BEGIN RECORDS TO USE

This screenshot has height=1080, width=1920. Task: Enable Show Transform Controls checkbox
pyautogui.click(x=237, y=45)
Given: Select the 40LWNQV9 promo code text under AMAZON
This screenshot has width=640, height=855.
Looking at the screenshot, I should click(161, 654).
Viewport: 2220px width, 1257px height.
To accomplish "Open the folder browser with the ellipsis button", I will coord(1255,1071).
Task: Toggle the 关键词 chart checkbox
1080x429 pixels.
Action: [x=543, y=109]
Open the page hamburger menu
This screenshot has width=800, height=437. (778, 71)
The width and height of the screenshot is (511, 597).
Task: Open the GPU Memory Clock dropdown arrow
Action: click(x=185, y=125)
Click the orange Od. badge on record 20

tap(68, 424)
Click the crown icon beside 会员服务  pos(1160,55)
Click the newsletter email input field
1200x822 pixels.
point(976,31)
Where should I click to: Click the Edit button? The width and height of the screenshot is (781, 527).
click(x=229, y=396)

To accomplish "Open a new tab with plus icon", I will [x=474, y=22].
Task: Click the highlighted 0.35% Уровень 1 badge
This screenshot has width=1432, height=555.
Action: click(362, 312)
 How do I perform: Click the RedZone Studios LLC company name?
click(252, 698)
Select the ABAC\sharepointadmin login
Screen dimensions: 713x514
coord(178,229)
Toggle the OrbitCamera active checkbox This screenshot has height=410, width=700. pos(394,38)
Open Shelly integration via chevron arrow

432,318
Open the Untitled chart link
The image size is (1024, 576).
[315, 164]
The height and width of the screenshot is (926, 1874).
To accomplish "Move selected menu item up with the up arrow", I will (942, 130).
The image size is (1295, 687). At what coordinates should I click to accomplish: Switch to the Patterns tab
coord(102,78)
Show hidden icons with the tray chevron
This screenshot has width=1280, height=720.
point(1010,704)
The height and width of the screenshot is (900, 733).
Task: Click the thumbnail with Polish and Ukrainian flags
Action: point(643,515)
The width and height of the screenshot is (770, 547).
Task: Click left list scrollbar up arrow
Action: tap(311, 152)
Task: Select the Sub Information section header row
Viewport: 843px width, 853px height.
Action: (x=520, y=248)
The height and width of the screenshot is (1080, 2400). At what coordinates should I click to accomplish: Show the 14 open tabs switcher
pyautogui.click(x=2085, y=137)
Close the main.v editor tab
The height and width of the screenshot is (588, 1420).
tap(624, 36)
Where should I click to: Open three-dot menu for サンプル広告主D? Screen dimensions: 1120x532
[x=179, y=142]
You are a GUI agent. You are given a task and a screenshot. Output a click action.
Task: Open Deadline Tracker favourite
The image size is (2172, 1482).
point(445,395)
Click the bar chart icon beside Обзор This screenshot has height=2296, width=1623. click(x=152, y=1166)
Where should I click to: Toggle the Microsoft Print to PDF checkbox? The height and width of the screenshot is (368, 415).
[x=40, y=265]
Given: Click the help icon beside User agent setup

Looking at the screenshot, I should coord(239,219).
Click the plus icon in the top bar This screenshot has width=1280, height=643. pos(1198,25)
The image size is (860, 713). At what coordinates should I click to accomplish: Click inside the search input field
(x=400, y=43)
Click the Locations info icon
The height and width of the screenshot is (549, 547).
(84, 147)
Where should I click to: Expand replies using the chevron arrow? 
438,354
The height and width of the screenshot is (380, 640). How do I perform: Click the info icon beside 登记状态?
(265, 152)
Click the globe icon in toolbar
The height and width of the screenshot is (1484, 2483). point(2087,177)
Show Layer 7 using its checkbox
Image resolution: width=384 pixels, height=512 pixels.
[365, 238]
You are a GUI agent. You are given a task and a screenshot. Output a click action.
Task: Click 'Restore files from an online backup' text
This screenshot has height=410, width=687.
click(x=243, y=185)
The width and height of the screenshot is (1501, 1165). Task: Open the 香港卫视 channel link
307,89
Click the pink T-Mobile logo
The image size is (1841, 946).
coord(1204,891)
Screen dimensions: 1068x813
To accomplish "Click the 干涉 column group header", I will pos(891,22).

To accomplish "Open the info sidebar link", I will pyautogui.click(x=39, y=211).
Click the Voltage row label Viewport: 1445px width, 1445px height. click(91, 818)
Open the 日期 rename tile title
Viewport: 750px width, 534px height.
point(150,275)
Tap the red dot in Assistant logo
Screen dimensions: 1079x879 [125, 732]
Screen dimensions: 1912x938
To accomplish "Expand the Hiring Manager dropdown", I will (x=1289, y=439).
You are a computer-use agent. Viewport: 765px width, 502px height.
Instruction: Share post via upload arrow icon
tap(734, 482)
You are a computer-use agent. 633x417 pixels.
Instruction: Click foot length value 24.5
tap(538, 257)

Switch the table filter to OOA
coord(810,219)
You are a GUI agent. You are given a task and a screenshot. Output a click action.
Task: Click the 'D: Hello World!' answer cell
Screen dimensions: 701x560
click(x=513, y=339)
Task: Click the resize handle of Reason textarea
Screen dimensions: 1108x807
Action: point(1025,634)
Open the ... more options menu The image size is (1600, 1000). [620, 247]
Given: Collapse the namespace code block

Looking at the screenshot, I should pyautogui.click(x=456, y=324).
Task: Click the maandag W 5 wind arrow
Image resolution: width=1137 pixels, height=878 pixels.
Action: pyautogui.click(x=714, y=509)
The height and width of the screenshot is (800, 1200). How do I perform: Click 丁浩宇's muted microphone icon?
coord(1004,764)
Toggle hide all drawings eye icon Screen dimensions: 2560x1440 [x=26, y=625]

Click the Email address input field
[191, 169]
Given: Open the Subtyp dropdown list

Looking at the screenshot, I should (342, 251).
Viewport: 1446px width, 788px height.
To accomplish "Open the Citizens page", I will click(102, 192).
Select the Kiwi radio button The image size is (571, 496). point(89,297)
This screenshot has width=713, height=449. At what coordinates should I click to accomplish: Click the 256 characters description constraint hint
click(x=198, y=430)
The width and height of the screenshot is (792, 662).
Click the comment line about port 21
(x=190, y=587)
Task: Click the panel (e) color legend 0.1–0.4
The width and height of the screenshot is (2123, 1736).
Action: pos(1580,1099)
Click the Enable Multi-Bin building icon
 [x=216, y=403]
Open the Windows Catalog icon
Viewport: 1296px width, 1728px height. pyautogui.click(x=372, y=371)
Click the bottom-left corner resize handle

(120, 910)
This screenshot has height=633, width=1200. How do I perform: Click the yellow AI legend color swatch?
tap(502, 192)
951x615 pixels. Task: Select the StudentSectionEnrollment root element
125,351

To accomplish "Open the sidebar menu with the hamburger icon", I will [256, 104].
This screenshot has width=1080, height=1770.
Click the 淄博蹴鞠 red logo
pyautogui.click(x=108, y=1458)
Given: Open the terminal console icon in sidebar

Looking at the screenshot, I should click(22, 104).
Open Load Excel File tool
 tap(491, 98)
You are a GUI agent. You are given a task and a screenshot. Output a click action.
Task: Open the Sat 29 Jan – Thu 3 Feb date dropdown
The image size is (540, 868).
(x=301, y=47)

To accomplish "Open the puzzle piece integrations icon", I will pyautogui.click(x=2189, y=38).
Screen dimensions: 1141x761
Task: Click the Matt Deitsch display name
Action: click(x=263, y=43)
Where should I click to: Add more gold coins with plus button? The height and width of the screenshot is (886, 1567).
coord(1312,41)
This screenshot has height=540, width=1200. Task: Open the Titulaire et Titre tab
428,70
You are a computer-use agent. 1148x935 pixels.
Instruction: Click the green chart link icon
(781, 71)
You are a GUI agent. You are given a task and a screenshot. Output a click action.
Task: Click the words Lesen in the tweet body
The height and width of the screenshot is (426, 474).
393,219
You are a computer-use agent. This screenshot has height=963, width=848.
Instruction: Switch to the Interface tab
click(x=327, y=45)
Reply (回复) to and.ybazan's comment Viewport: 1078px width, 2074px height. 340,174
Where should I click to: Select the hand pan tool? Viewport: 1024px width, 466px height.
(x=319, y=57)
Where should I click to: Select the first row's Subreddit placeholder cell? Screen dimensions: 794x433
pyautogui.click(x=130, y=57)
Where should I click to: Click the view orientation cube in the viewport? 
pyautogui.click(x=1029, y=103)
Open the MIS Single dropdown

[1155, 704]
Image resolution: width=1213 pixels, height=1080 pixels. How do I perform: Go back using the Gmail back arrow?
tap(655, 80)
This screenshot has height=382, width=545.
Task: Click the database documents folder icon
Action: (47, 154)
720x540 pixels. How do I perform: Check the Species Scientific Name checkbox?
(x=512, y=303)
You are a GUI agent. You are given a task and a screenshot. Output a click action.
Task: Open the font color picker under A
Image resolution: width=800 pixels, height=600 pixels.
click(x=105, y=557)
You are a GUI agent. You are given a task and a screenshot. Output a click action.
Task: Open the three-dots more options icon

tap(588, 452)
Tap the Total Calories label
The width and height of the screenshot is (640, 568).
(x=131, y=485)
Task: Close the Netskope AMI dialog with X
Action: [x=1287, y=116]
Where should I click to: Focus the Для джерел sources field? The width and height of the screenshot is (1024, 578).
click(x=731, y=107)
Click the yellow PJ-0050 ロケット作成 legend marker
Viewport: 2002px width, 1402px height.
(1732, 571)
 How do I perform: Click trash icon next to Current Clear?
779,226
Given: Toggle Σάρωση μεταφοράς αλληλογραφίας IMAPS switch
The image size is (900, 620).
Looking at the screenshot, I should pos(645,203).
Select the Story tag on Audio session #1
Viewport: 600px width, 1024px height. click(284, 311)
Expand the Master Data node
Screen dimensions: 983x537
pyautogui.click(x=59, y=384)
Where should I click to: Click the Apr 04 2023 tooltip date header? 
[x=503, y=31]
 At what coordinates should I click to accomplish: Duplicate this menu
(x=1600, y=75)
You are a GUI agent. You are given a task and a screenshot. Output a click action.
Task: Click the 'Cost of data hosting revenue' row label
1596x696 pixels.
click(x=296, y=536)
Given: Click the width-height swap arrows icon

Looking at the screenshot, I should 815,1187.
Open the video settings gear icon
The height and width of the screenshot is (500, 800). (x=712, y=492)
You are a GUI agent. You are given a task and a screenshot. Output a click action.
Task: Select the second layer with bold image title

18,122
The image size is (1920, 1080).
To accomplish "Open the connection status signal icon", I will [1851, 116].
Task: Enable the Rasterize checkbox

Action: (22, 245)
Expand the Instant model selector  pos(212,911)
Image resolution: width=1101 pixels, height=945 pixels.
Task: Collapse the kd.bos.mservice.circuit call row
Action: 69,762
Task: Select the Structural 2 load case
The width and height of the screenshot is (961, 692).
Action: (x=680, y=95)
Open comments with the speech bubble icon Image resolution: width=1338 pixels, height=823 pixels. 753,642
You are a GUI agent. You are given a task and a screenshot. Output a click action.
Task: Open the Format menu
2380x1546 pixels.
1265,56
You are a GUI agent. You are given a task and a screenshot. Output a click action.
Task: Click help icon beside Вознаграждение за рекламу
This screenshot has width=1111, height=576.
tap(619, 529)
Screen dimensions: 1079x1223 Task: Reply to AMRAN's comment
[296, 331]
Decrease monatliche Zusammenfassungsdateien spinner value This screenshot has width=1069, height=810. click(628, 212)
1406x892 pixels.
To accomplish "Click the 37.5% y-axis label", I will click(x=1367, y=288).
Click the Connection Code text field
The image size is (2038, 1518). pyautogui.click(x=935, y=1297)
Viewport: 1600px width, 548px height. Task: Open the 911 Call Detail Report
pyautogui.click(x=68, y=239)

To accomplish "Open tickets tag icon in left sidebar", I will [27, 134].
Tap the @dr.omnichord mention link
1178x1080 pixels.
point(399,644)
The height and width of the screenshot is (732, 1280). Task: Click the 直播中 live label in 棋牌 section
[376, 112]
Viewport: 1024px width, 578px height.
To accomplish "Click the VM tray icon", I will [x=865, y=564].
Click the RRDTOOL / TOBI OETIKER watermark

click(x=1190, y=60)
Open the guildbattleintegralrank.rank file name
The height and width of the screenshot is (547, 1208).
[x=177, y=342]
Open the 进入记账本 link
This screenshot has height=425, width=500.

END RECORDS TO USE

-- WRITTEN EXERCISE --
Rewrite the entries as a JSON list of strings, with one string per line and blank lines omitted, beginning with the line containing "Task: Click the highlighted" and continuing through the line containing "Click the bar".

-- TASK ANSWER --
[
  "Task: Click the highlighted 0.35% Уровень 1 badge",
  "This screenshot has width=1432, height=555.",
  "Action: click(362, 312)",
  " How do I perform: Click the RedZone Studios LLC company name?",
  "click(252, 698)",
  "Select the ABAC\\sharepointadmin login",
  "Screen dimensions: 713x514",
  "coord(178,229)",
  "Toggle the OrbitCamera active checkbox This screenshot has height=410, width=700. pos(394,38)",
  "Open Shelly integration via chevron arrow",
  "432,318",
  "Open the Untitled chart link",
  "The image size is (1024, 576).",
  "[315, 164]",
  "The height and width of the screenshot is (926, 1874).",
  "To accomplish \"Move selected menu item up with the up arrow\", I will (942, 130).",
  "The image size is (1295, 687). At what coordinates should I click to accomplish: Switch to the Patterns tab",
  "coord(102,78)",
  "Show hidden icons with the tray chevron",
  "This screenshot has width=1280, height=720.",
  "point(1010,704)",
  "The height and width of the screenshot is (900, 733).",
  "Task: Click the thumbnail with Polish and Ukrainian flags",
  "Action: point(643,515)",
  "The width and height of the screenshot is (770, 547).",
  "Task: Click left list scrollbar up arrow",
  "Action: tap(311, 152)",
  "Task: Select the Sub Information section header row",
  "Viewport: 843px width, 853px height.",
  "Action: (x=520, y=248)",
  "The height and width of the screenshot is (1080, 2400). At what coordinates should I click to accomplish: Show the 14 open tabs switcher",
  "pyautogui.click(x=2085, y=137)",
  "Close the main.v editor tab",
  "The height and width of the screenshot is (588, 1420).",
  "tap(624, 36)",
  "Where should I click to: Open three-dot menu for サンプル広告主D? Screen dimensions: 1120x532",
  "[x=179, y=142]",
  "You are a GUI agent. You are given a task and a screenshot. Output a click action.",
  "Task: Open Deadline Tracker favourite",
  "The image size is (2172, 1482).",
  "point(445,395)",
  "Click the bar chart icon beside Обзор This screenshot has height=2296, width=1623. click(x=152, y=1166)"
]